For example, the type of fiber that you use to connect two offices that are 10 miles apart is going to be very different than the fiber you use to connect your SAN storage to your baremetal ESXI servers.
In essence, OP is asking if he can connect his phone line to the port on the back of the computer, and the answer is "Yes, but it's not that simple, and you probably don't want to do that anyways"
This is the necessary cable. https://www.fs.com/de-en/products/30827.html
You can just connect a normal fiber between a 10G SFP and a 40G QSFP and let the 40G end auto negotiate to 10G. Fanout cables are better for density though.
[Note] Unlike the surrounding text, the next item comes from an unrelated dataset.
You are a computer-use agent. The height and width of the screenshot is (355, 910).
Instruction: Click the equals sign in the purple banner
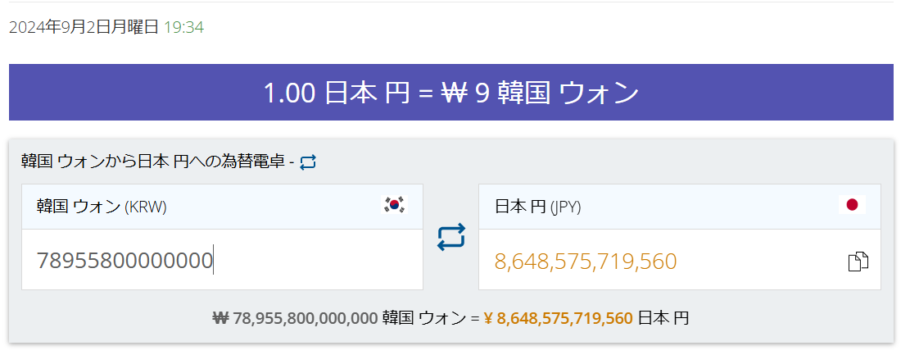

Does 40G QSFP transponder be able to even communicate with 10G SFP? Do they even have the same encoding? OOK? QPSK?
Seems to work mostly fine: https://community.fs.com/blog/40g-qsfp-to-10g-sfp-configuration-guide.html
Yeah they would need a breakout cable. And there’s no way in hell they can have a link of 40G via SFP+ to a 10G appliance.
Agreed that they can't get a 40G link when attaching to a 10G device, but the 40G QSFP can be split into 4 10G SFP+ connections instead
Also for whoever is curious, there’s 100G QSFP28 which has breakdown cables to 4x 25G SFP28, I’m not a networks guy but I think at that point it’s not Ethernet anymore but InfiniBand.